■ Verilen metin ■
────────

O adam: Bu kadar mal mülk makam mevki sermayesi ile istediğim ile evlenebilirim...
O kadın: Bu güzelliğim karşısında her istediğimle evlenebilirim.

Onlar evlendiler ve yıllar yılları kovaladı adamın işi bozuldu malı mülkü azaldı ve makam mevki gitti; sermayesi tükenmişti

Ve beklenen oldu! O kadının "bir fakirle işi olmazdı" ayrıldılar.
O kadın güzelliğinden çok şey kaybetmemişti…
Bir zengin adamın sevgilisi oldu.

Yıllar geçmiş, ölen zengin adamdan da ona bir şey kalmamıştı. Yaşamak için günlük işlere gitmeye başlamıştı. Güzelliğinden de eser kalmamıştı, tıpkı ilk kocası gibi onunda sermayesi tükenmişti.

Ve 'Türk filmi gibi' bir şey oldu!
O adamın  bir emekli maaşı vardır ve piyango bileti satarak geçimini sağlamaktadır. 
O kadını gördü, yürüdü ona doğru, "bu akşam çekiliyor almaz mısınız?" 
O Kadın, "bana çıkanları hep harcadım, bu saatten sonra da bana çıkmaz" derken sesini tanımıştı eski karısının.
"Beni tanıdınız mı?" diyen adama baktı "evet" karşısında duran eski kocası O adamdı!
Kötü hissetti kendisini ama sanki iyi ki de O adamı görmüştü...

O Adam ve O Kadın sessiz kaldılar; bakışları kısa sürede her şeyi anlattı

O Kadının işe gitme zamanı gelmişti. Ya izin isteyip bir daha hiç göremeyecekti bu piyango bileti satan eski kocasını ya da işe gitmeyip onunla görüşecekti. 
Yol ayrımındaydı, zamanı ise iki dakika!

"Size çay ısmarlayabilirim" sözleri çıktı ağzından O Kadının...
Kararı veren o değildi ama bir yerlerde bastırılmış iç dünyasının sesi, kendisini itelemiş yönetimi ele almıştı sanki o dipte kalan yönü.
O adam tereddütsüz tek kelime "olur" derken gözleri parlamış
"her şey yeni başlıyor" u hissetmişti

Çay ısmarlayalı yıllar olmuş birbirlerine anlatacak şeyleri bitmemişti henüz ve anlamışlardı ki, bu hayatta en önemli şey; paylaşılan anlamlardı, sohbetti ve içilen çaydı.

Uzman Aile Danışmanlığı dersindeyiz

     Dersin konusu, aile içi iletişimdir. Teneffüste telefonda görüşen profesör olan hocamız “arayan oğlumdu, o kız arkadaşlarının farklı özelliklerinden bana bahsediyor ve ‘hangisi ile evlenirsem daha mutlu olabilirim’ diye soruyor…”

     Ben ise “hangi arkadaşınla kendini daha iyi hissediyorsun, sohbet içinde kalabiliyorsun, o seni anlıyor sen de onu anlayabiliyor musun?  Anlaşamadığınız alanlar olsa da halden anlayan yönünüzle hoşgörülü olabiliyorsunuz? diyorum”

────────

■ Sağlanan bilgiler ■
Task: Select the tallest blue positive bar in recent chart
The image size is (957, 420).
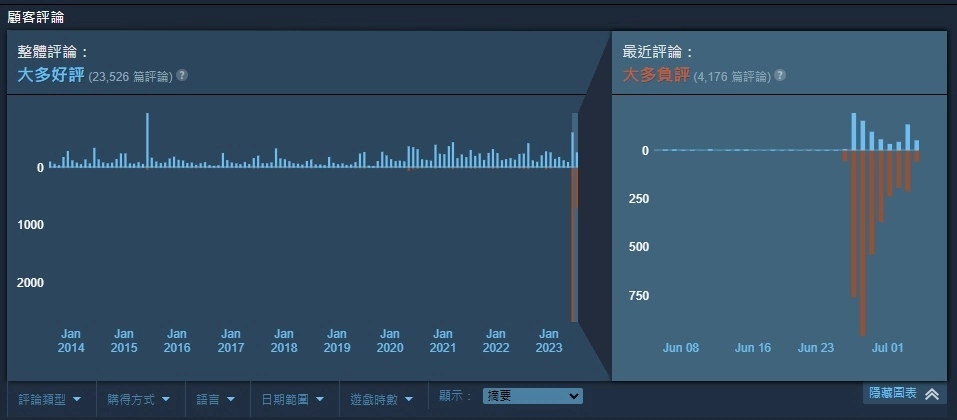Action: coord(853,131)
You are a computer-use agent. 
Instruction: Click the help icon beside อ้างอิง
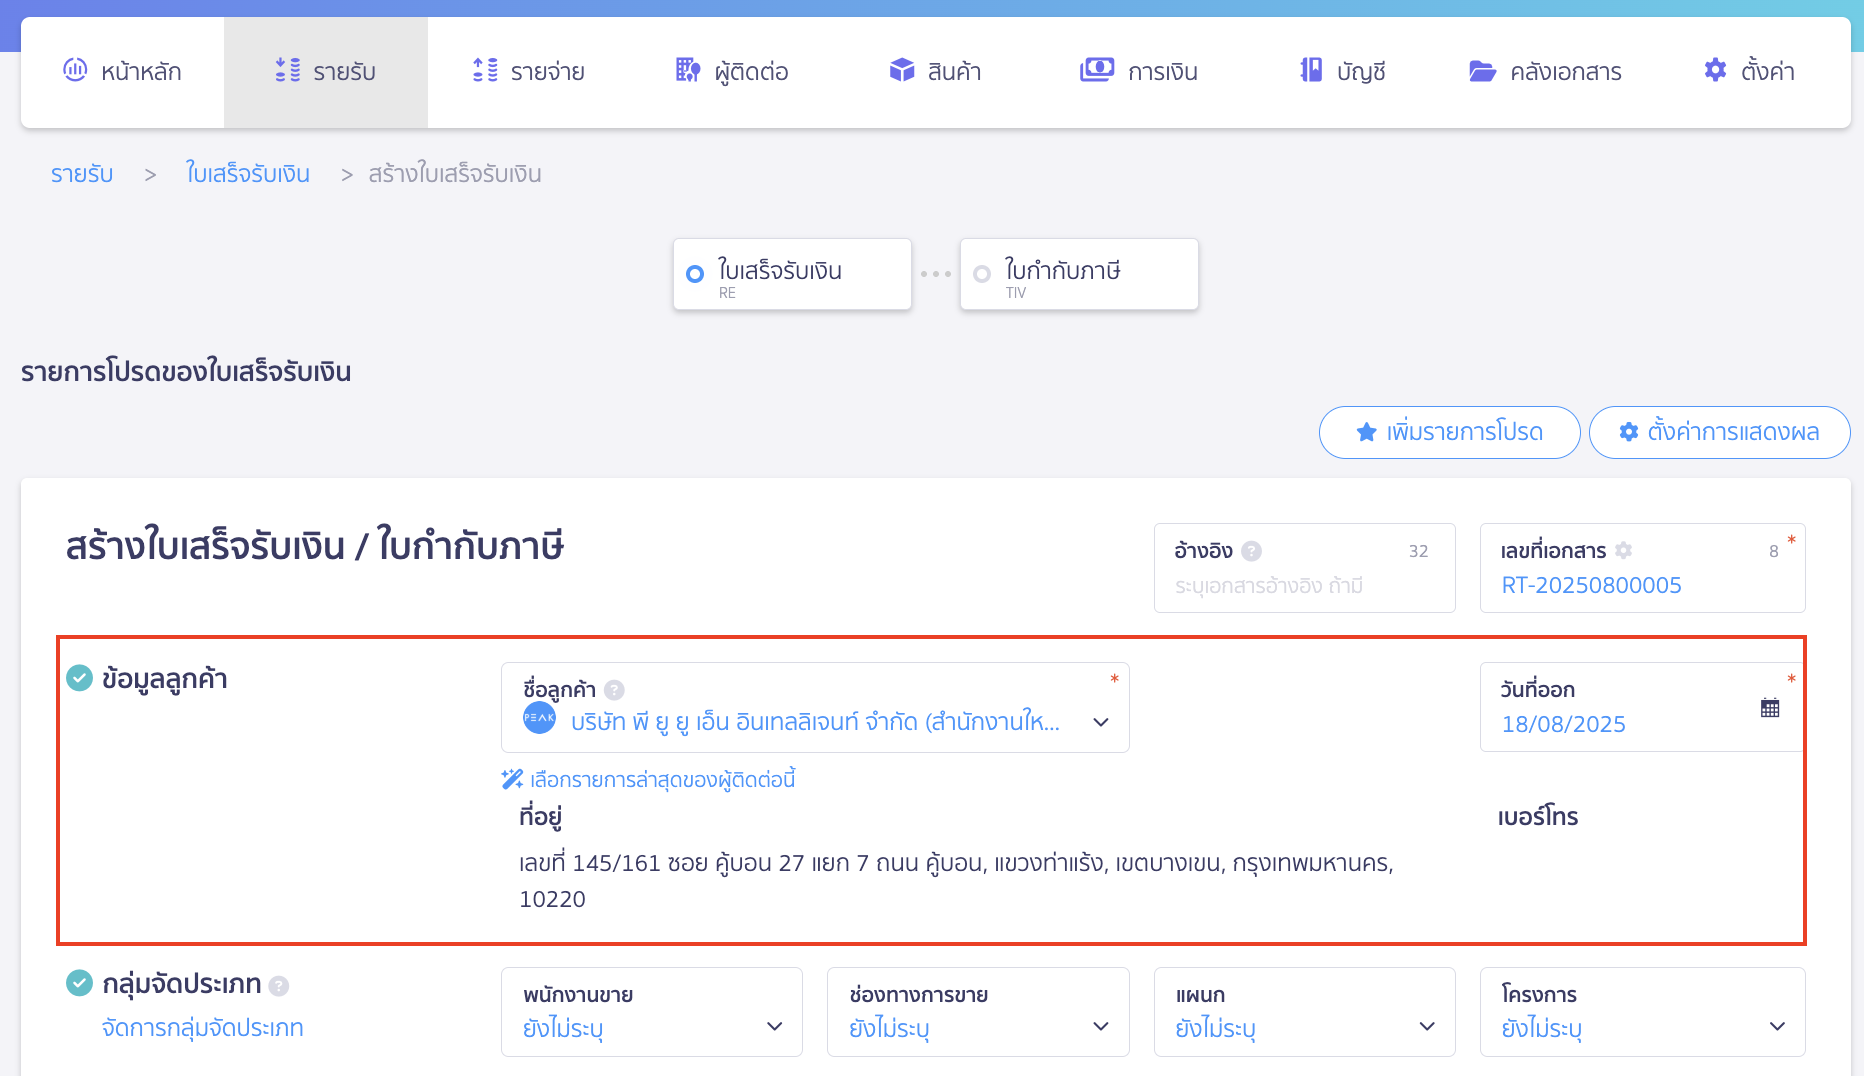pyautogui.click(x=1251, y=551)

────────

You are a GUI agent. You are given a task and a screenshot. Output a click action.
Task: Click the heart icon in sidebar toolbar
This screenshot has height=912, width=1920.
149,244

────────

■ Görev yönergeleri ■
1. O Adam ile O Kadın metnine göre adam eski karısıyla karşılaştığında geçimini nasıl sağlamaktadır?
2. O Adam ile O Kadın metnini kaldığı yerden sürdürün.

■ Görev yanıtları ■
1. Emekli maaşı vardır ve piyango bileti satarak geçimini sağlamaktadır.

2.
    Çünkü hayatta en büyük ihtiyaç anlaşılmaktır, ‘anlaşıldım’ duygusunun yaşanmasıdır. 

Anlatmak, anlaşılmak neden önemlidir?

     Anlatılmayanlar içe atılanlar biriktirilenler unutulmuş gibi görünseler de tamamlanmamış iş olarak kalırlar; tıpkı halının altına süpürülenler gibi zamanla bakteri üretmesine neden olurlar. İçe atılanların ürettiği duygusal ruhsal olumsuzlukların bedensel ve zihinsel sorunlara neden olması kaçınılmazdır. Anlatılamayanlar organ diliyle ifade edilirler yani fizyolojik rahatsızlıklar başlar. Sizi dinleyen kişinin çözüm üretmesini beklemeyin çünkü anlatma süreci çözümün önemli parçasıdır

Beden,  ruh, duygu ve zihin sistemin parçalarıdırlar.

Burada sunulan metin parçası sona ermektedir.